My antagonist Ito Bogadan is proving the most difficult to cast. He could be a younger version of David Suchet or a fatter version of Ben Kingsley.
What is the one-sentence synopsis of your book?
A fledgling diplomat with an illicit secret is posted to the quirky, conservative island of Namisa where he meets a wily academic who lusts after the funding he controls, and possibly a great deal more.
How long did it take you to write the first draft of the manuscript?
I wrote the first 50,000 words of the novel in one month for NaNoWriMo in 2008, then I unwrote it, then I re-jigged it and added another 50,000 words.
Who or what inspired you to write this book?
Through my work as an EFL textbook writer I’ve been lucky enough to visit many different countries and get a glimpse of other cultures and beliefs. If I had chosen to set my novel in one of these countries, someone would have been bound to be offended. So, Namisa is set nowhere in particular … and everywhere.
What else about your book might pique the reader’s interest?
Namisa, of course, has its own language, so the book has an abbreviated Namisan- English glossary for those whose Namisan is a little rusty.
Will your book be self-published or represented by an agency?
In EFL publishing we don’t use agents.

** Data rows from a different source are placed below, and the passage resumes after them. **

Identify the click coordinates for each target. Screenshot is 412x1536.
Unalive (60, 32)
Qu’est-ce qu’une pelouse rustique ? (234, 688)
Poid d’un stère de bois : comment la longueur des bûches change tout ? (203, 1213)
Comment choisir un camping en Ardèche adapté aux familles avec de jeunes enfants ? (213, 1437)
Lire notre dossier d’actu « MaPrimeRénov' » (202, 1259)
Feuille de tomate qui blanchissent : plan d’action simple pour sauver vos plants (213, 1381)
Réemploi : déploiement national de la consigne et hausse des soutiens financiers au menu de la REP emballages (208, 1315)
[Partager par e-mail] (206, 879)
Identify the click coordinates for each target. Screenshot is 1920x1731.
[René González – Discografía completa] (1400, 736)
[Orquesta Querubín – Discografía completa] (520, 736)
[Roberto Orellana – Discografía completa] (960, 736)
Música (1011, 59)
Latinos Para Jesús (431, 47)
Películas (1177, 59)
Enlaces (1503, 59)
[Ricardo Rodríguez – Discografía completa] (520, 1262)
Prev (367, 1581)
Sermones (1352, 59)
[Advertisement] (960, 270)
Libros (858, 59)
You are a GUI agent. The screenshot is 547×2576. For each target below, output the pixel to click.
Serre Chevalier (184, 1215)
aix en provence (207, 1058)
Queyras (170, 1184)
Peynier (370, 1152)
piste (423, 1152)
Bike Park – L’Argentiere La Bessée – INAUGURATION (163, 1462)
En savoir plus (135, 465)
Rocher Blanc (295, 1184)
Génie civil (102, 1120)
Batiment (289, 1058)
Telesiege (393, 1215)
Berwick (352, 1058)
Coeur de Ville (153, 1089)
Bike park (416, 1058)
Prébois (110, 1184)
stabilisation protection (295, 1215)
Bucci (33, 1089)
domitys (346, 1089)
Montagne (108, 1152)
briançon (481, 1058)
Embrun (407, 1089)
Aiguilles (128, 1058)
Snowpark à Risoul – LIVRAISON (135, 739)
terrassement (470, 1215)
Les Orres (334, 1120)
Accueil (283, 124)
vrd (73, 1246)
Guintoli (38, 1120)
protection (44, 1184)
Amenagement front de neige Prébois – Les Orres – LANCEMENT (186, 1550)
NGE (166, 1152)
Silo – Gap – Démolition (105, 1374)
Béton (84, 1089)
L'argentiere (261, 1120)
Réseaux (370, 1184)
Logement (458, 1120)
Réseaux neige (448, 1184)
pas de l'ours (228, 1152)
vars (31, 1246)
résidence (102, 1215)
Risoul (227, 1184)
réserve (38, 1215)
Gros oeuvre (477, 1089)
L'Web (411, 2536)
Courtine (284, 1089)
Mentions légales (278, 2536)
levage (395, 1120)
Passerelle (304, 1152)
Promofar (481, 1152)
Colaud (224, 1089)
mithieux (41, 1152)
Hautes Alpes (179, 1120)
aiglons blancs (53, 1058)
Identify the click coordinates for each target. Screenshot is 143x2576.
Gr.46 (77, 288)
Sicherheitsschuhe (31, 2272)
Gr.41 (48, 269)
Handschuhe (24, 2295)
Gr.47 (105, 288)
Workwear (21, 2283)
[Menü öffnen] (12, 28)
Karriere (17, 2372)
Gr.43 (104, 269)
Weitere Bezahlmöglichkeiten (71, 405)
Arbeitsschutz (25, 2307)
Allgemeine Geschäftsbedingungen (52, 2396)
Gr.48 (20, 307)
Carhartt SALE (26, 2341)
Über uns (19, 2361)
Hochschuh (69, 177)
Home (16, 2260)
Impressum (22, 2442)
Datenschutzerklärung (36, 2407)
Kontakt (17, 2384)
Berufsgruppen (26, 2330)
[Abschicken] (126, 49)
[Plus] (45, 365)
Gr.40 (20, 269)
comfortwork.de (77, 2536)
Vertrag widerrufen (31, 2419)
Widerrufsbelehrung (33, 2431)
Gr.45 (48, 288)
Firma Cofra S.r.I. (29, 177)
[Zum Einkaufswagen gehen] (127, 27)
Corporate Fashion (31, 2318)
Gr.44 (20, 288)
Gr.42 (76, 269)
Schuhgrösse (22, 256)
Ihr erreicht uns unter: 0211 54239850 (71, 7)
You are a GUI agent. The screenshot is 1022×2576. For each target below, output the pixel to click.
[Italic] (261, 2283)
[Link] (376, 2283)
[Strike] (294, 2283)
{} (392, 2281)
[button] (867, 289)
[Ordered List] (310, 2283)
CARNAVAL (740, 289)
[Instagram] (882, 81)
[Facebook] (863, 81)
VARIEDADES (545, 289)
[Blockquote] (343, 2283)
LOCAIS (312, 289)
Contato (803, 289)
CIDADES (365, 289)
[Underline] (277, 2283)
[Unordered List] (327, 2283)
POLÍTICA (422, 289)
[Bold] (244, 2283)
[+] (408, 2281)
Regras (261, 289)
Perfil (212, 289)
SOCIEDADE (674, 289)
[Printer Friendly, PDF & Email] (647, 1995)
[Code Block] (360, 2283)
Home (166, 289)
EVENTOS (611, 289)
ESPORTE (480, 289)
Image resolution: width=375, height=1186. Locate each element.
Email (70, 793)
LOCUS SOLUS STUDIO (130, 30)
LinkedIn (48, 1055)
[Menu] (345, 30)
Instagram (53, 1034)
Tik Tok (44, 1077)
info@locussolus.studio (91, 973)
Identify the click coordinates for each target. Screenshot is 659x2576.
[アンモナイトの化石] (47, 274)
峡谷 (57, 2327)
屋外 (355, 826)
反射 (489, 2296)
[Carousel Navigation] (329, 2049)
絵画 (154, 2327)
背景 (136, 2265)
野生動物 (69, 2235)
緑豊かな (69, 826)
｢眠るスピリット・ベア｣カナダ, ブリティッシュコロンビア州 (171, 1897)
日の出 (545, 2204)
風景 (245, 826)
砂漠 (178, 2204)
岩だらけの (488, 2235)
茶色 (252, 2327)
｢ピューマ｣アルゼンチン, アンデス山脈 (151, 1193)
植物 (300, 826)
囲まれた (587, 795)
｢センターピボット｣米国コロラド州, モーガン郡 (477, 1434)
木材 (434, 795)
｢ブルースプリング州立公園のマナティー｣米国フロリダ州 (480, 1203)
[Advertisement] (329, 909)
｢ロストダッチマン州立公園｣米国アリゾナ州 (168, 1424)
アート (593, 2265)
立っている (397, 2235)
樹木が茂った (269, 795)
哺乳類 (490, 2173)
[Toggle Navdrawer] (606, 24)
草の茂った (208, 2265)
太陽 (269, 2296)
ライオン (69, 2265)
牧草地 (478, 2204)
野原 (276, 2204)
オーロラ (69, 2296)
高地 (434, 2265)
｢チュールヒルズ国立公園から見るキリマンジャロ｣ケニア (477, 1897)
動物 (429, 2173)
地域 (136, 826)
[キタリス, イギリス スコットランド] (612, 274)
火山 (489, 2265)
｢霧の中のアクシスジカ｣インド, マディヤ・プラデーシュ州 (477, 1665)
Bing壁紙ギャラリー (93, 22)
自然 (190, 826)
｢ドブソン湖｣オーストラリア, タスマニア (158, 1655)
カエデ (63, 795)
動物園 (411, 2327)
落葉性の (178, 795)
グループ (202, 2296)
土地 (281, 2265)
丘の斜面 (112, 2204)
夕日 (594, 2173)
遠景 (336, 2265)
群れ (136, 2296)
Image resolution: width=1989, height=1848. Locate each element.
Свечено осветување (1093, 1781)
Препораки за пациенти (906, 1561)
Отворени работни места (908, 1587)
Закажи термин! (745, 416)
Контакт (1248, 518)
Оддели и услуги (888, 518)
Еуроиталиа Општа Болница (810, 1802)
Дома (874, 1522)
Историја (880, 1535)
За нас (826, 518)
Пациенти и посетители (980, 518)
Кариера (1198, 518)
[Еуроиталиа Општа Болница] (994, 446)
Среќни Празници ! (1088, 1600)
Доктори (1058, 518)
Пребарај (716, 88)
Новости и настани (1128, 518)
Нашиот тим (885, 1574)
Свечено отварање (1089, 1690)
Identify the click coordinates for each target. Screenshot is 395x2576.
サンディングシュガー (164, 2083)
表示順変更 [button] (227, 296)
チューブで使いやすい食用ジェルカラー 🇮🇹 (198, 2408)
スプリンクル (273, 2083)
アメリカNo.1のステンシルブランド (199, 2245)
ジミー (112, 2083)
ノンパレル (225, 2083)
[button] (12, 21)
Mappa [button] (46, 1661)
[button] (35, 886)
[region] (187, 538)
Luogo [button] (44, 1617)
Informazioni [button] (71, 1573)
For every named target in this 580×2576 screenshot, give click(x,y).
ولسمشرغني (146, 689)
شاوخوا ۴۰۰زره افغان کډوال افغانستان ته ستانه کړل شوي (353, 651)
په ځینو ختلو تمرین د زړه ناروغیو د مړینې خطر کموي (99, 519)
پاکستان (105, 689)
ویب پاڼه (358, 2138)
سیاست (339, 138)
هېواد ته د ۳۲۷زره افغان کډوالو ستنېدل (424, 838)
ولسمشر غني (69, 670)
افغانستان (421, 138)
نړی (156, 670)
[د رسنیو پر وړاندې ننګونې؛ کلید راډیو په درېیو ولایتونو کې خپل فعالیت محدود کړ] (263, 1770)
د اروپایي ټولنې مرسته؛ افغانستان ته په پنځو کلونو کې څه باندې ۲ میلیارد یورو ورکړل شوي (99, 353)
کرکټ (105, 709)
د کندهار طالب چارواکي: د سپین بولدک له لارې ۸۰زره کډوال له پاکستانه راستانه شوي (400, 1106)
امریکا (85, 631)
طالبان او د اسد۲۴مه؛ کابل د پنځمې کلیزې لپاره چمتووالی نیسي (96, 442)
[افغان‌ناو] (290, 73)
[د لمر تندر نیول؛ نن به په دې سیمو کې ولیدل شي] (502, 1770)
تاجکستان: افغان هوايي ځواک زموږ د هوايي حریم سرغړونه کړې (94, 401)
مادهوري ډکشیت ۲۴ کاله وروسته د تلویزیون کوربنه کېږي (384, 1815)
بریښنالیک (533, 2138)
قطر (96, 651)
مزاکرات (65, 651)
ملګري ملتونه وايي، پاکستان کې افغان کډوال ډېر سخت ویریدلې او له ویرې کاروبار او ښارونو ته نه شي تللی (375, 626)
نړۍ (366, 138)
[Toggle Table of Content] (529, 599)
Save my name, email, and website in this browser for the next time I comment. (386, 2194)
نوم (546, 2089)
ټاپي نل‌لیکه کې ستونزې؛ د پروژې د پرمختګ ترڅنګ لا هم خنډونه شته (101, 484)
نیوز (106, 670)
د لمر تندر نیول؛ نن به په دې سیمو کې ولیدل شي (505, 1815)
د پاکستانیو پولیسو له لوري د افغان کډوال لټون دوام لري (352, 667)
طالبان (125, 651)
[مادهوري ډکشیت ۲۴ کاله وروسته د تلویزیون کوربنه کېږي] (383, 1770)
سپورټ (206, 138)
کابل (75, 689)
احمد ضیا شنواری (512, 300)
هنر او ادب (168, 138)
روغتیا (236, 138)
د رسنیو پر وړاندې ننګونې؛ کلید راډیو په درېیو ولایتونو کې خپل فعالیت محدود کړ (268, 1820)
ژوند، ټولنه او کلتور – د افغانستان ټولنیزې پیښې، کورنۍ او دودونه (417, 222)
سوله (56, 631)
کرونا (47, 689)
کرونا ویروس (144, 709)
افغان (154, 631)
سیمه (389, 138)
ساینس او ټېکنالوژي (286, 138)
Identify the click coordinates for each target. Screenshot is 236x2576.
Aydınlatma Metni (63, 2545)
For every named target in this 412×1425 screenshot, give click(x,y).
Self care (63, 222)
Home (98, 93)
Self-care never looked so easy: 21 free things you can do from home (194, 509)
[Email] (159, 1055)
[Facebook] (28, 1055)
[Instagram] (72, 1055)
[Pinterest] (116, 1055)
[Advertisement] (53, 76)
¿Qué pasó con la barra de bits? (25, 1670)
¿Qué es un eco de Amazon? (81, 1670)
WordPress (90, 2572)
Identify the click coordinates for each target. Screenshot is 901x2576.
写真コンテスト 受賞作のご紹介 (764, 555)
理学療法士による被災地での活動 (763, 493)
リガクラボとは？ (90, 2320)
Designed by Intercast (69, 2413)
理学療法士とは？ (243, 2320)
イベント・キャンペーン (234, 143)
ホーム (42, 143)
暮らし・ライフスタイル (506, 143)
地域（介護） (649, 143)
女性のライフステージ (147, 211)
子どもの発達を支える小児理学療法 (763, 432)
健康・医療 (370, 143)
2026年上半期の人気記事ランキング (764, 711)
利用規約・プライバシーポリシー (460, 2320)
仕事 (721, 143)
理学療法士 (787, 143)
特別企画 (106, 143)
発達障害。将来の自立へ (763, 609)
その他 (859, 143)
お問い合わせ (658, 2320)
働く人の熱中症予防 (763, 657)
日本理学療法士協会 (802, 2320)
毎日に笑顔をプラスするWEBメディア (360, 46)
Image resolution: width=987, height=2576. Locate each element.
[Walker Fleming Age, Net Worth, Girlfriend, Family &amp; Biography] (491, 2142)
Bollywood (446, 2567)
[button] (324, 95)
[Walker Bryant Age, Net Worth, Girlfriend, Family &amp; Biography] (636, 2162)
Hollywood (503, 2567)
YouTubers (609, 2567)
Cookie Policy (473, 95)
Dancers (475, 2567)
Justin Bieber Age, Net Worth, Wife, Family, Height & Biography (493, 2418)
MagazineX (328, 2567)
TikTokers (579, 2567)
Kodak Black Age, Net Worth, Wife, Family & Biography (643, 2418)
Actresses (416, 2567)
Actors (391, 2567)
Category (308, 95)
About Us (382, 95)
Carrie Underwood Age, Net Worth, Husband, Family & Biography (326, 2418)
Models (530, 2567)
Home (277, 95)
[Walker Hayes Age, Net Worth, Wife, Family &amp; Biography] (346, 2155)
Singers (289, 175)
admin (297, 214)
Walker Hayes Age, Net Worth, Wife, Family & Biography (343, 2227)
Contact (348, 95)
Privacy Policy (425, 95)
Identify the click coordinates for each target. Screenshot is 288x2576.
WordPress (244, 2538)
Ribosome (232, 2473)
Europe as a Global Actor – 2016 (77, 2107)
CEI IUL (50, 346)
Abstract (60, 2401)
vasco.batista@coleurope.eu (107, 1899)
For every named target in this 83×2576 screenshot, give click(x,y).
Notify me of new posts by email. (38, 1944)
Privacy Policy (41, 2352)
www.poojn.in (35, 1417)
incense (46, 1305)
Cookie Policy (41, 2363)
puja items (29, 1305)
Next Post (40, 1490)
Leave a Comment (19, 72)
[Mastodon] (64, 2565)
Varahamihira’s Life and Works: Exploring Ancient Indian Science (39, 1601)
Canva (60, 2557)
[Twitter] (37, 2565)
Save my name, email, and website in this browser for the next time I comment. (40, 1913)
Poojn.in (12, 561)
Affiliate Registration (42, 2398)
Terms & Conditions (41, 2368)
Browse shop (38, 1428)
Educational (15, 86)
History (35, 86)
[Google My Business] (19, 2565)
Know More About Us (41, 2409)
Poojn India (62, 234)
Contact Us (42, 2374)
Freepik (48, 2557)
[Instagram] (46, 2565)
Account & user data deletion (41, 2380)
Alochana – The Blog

I’ve been a member of the Society of Authors since 1991 and they have always been kind enough to review my contracts for me. However, I think now is the time to find an agent, since selling a novel is a job and a half. If the agent route proves impossible, I will follow the example of some of my UAE writerly colleagues and self-publish.
And now for my tagees. Here they are:
Sultan Saeed Al Darmaki – http://www.sultandarmaki.com
Sultan is based here in the UAE and is both a photographer and a writer. His latest book is Leave the Birds Alone.
Ruth Cherrington – http://www.clubhistorians.co.uk
Ruth is a long-term friend, writer, and researcher. She is the author of Not Just Beer and Bingo! A Social History of Working Men’s Clubs, Authorhouse, 2012.
Eva Dietrich – http://www.aladdin-books.com/about/index.html
Eva is a children’s author, based in Spain, who is also the founder and director of Aladdin Books. Eva and I were on the same MA in Creative Writing with ManchesterMetropolitanUniversity.
John Dolan – http://johndolanwriter.blogspot.com/
John divides his time between UAE, UK and Thailand. His novel Everyone Burns is currently No.2 in Goodreads’ Best Books, Asia. Amazing, John!
Last but not least, a nod to my Scottish kilted author friend Seumas Gallacher http://seumasgallacher.com who has already done The Next Big Thing and no doubt would have done it again, but for the fact that he’s done it several times over and has probably had enough of it by now. Seumas, if you don’t already know him, is a prolific blogger and the author of The Violin Man’s Legacy and Vengeance Wears Black. Do check out his site.